Wer muss den Maibaum wegbringen? Der Schenkende oder die Beschenkte?

 

Sechsunddreißig

Wo ich wohne, gibt es den Brauch, in der Nacht zum ersten Mai dem Menschen, den man liebt, ein kleines Birkenbäumchen vors Fenster zu stellen. Meistens hängen an den Bäumen bunte Bänder aus Krepppapier.

Nach dem 1. Mai zähle ich immer, wie viele geschmückte Liebesbeweise es in unserer Gegend gibt.

Schon nach einigen Tagen sehen die bunten Bänder meistens ziemlich zerfetzt aus. Auch die Bäume machen nach spätestens vier Wochen einen trostlosen Eindruck. Und wenn ich im September immer noch Baumleichen an Fenstern lehnen sehe, frage ich mich: Wer muss die eigentlich auf den Müll bringen? So ein Baum ist ja ein Geschenk. Wenn ich etwas geschenkt bekomme, dann bekomme ich ja auch Verantwortung für das Geschenk übertragen. Allerdings schlafen die meisten Baumbeschenkten ja, während die Bäume aufgestellt werden, und können das Geschenk gar nicht richtig annehmen. Vielleicht wollen viele gar keinen Maibaum. Und dann sollen sie sich auch noch darum kümmern, dass die Bäume in die richtige Mülltonne kommen?

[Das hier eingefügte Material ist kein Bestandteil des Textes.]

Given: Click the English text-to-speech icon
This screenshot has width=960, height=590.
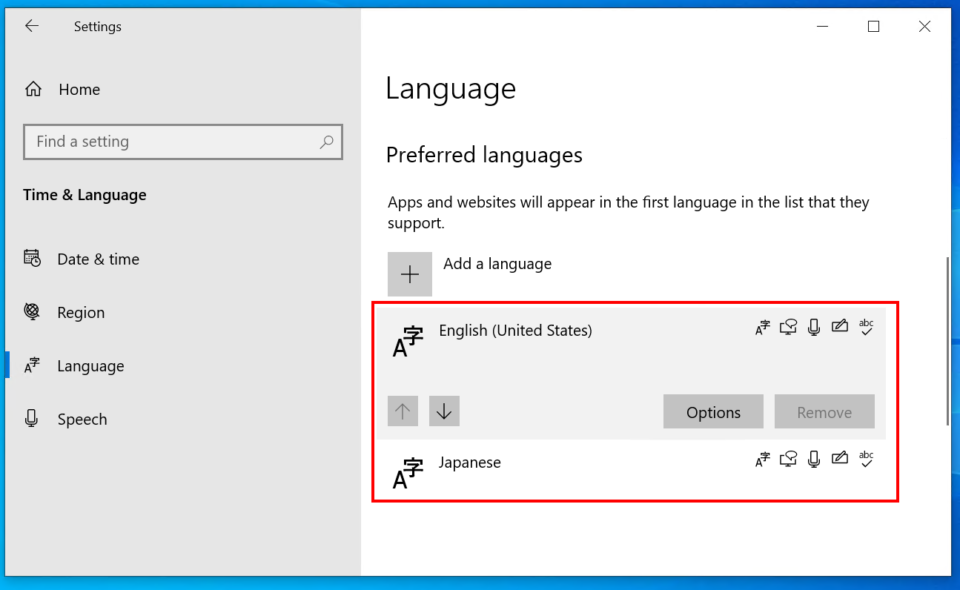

Wo ich wohne, gibt es eine klare Regelung: Derjenige, der den Baum aufgestellt hat, sollte ihn spätestens Ende Mai wieder abbauen, abschmücken und wie Grünschnitt entsorgen. Wenn das nicht gemacht wird und der Baum auf einem Privatgrundstück vor sich hinrottet, dann muss die Beschenkte den Baum selbst in den Müll bringen. Steht der Baum dagegen auf der Straße, rückt die Müllabfuhr an und kümmert sich um ihn.

Etwas zu verschenken, das auf jeden Fall weggeworfen wird, ist ein seltsamer Brauch und ein eigenartiger Liebesbeweis. Da muss es doch bessere Geschenke geben, oder?